Ismail, et al (2018) dalam penelitiaanya terhadap para pengasuh panti asuhan,

ketika ditanyakan apakah anak asuhannya menunjukkan perilaku negatif dan

apa kemungkinan penyebabnya, 28 dari 30 responden percaya bahwa anak

asuhan mereka menunjukkan perilaku negatif, dan 17 di antaranya yakin

perilaku tersebut disebabkan oleh karena masalah di lingkungan anak

sebelumnya. Hanya tujuh responden yang meyakini bahwa perilaku negatif

anak adalah normal untuk anak seusianya. Dan hanya dua responden yang

menyatakan bahwa perubahan pengasuh dapat mempengaruhi anak untuk

berperilaku negatif.
 Dalam penelitian yang sama, ketika responden ditanyakan tentang apa

perannya sebagai pengasuh panti asuhan, 12 dari 30 responden menjawab

bahwa peran mereka adalah sama seperti seorang ibu, tiga di antaranya

menjawab bahwa tugas mereka sudah merupakan “pekerjaan” mereka, karena

mereka percaya bahwa menjadi ibu bukanlah suatu pekerjaan tapi kodrat. Di

sisi lain, sembilan responden berpendapat pekerjaan mereka adalah

menyediakan kebutuhan-kebutuhan dasar seperti menyiapkan makanan,

mengecek kerapihan kamar, memantau higiene serta memberikan edukasi

pada anak. Hal ini sangat jelas menunjukkan kurangnya profesionalitas

pengasuh panti dalam memahami kebutuhan emosional anak yang kompleks,

termasuk rasa ingin dicintai dan dimiliki. Meski demikian, konselor dan

psikologis mendeskripsikan peran mereka adalah merancang suatu program

pengasuhan anak melalui kegiatan ekstrakurikuler agar anak bisa bermain

sambil belajar.
 Pengasuh panti merupakan bagian penting dari kehidupan anak panti sehingga

mereka wajib mengetahui apa yang menjadi kebutuhan anak. Dalam studi
Ismail et al pada pengasuh anak panti, 25 dari 30 responden menjawab bahwa

anak membutuhkan cinta kasih, kepedulian, perhatian dan rasa aman.

Responden lain percaya bahwa anak membutuhkan suatu atmosfir keluarga,

dan juga seorang figur ayah, karena mayoritas pengasuh panti pada studi ini

adalah perempuan.
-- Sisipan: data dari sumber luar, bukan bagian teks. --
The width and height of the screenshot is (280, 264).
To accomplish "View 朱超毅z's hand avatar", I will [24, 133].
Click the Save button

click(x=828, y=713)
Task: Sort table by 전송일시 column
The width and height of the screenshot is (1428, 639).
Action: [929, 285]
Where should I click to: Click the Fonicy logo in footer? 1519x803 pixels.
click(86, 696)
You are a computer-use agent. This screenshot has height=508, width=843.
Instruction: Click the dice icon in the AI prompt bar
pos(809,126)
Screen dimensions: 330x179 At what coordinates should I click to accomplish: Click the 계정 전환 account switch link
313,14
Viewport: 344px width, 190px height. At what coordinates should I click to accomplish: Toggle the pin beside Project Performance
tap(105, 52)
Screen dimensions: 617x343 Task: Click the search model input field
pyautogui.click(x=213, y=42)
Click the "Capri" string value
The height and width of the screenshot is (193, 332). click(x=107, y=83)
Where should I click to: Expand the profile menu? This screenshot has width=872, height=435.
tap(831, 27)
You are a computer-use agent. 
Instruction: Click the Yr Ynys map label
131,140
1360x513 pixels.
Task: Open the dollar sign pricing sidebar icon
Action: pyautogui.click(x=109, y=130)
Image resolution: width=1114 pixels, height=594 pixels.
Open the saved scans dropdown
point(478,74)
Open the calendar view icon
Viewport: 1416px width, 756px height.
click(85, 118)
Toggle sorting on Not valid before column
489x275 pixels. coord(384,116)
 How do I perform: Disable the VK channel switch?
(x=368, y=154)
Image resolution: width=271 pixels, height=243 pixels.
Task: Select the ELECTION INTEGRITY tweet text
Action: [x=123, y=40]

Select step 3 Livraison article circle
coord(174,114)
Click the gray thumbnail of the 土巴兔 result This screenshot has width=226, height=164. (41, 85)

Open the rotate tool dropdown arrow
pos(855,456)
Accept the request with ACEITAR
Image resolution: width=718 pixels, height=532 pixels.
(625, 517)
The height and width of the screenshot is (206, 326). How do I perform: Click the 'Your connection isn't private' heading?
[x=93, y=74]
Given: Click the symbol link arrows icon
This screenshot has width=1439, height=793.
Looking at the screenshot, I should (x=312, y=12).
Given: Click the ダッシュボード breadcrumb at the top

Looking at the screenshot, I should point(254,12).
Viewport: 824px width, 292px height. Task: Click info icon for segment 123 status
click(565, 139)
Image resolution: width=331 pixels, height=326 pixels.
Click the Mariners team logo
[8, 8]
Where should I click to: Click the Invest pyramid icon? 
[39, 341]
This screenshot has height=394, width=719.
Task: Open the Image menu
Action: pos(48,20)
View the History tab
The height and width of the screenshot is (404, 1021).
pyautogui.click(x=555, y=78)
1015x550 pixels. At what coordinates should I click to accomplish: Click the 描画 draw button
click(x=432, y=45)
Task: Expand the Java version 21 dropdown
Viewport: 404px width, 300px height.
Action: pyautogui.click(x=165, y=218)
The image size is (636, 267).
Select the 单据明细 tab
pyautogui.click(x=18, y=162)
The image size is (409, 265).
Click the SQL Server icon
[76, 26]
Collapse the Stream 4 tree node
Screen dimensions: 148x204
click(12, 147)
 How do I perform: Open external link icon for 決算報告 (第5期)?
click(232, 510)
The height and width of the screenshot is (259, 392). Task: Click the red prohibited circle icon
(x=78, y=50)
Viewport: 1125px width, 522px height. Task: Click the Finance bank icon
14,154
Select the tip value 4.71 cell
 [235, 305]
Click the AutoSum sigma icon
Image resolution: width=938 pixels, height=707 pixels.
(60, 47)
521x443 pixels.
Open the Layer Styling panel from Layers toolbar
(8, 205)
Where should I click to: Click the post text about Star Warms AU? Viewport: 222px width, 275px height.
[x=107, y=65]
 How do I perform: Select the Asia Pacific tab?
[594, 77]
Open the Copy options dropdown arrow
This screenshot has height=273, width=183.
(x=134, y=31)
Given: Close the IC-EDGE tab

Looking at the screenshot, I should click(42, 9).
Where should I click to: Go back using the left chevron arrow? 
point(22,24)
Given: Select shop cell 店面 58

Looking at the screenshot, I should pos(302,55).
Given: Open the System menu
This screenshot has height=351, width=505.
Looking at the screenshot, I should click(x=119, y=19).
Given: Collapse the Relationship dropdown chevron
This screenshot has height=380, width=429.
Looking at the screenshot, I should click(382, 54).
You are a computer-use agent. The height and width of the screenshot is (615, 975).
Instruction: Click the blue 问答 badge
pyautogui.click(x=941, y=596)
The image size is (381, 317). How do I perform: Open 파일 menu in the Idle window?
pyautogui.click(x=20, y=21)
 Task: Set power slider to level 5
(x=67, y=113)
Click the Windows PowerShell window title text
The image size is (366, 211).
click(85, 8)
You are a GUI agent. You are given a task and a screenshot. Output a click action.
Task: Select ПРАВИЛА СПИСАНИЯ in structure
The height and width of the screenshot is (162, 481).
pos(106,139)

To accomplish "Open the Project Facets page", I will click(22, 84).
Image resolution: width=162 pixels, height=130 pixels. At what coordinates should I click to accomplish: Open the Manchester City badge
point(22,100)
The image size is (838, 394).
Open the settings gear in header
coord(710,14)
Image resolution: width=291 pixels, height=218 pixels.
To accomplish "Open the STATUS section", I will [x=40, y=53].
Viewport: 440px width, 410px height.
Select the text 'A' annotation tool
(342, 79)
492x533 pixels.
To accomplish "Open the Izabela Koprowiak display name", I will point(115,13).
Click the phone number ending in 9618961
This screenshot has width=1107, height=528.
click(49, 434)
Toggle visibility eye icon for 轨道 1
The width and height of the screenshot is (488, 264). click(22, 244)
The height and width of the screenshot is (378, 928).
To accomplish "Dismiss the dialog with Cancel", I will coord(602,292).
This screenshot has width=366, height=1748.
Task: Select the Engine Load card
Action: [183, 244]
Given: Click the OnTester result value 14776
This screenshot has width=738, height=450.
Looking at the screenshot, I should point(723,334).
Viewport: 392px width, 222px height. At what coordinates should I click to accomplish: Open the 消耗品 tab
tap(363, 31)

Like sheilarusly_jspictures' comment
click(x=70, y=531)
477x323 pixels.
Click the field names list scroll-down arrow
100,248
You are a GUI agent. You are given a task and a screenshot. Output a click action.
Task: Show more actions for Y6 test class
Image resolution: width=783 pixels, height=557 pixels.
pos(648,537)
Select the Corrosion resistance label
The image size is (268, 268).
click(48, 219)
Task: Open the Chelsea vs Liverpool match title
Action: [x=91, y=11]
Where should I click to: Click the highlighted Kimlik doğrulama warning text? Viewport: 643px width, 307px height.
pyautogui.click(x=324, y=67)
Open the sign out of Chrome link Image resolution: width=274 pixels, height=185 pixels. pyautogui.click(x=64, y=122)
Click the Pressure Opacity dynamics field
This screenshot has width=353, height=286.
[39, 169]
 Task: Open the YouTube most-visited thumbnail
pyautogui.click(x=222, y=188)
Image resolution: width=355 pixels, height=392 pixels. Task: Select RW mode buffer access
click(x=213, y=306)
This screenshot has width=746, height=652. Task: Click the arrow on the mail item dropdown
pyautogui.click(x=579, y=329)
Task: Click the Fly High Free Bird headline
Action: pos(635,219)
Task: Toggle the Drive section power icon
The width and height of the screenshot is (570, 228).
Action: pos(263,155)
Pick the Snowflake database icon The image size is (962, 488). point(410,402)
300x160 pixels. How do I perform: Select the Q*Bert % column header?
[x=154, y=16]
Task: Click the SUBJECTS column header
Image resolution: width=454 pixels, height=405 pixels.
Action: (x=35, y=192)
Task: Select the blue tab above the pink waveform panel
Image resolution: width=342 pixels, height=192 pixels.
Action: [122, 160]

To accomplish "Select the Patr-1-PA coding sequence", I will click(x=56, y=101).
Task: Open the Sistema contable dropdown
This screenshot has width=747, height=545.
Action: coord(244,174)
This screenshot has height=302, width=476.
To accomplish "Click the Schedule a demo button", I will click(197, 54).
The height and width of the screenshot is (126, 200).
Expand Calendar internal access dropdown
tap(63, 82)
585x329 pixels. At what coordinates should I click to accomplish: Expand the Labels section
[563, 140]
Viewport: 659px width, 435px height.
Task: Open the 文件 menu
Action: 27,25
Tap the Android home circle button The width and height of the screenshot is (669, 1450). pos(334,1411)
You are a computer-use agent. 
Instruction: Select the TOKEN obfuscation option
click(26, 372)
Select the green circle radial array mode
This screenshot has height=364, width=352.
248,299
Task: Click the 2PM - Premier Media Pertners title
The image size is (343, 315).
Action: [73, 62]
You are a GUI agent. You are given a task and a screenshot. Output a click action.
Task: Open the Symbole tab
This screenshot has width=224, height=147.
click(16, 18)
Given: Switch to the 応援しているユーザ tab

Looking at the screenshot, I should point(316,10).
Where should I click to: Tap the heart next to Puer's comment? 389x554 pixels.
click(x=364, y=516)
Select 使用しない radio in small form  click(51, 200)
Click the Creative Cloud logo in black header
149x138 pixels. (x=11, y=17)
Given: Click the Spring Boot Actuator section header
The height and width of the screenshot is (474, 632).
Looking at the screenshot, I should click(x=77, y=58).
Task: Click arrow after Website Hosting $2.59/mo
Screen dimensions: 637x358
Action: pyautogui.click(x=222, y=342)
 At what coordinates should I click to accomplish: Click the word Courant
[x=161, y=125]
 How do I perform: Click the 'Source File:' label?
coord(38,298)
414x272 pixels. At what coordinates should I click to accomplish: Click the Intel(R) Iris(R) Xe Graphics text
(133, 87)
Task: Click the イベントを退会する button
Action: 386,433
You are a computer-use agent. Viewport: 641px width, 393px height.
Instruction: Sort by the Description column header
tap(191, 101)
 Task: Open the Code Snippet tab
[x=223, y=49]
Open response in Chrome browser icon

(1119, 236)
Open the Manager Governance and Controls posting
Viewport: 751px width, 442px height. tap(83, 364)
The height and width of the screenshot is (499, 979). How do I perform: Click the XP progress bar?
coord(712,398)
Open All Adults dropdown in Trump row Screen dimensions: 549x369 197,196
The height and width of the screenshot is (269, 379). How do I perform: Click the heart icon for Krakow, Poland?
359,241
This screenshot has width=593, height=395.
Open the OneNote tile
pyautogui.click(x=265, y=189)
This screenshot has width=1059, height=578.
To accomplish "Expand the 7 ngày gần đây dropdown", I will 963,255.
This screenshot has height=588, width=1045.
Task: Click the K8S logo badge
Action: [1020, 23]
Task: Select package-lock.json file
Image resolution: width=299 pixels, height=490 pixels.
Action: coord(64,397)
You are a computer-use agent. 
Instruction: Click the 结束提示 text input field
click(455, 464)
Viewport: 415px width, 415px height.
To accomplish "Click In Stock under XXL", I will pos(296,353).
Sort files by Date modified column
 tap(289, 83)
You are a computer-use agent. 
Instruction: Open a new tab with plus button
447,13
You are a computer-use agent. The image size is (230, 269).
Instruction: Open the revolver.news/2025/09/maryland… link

Ketika peneliti menanyakan responden apa yang akan

mereka lakukan untuk mengatasi masalah yang dialami oleh anak asuhannya,

13 dari 30 responden menjawab hal tersebut bergantung pada masing-masing

anak dan masalah apa yang mereka hadapi, karena kasus untuk masing-masing

anak pasti berbeda. Empat responden menjawab akan berusaha membangun

komunikasi yang baik dengan anak; sementara empat responden lain

menjawab akan langsung menginformasikan masalah anak tersebut ke

psikolog atau psikiater. Selain itu, lima responden menyatakan akan mengatasi

masalah anak dengan pendekatan “punishment and reward”. Hal yang

mengejutkan adalah tiga responden menyatakan tidak akan ikut campur bila

anak asuhannya mengalami masalah, dan hanya satu responden yang akan

berusaha mencari akar penyebab masalah pada anak asuhnya.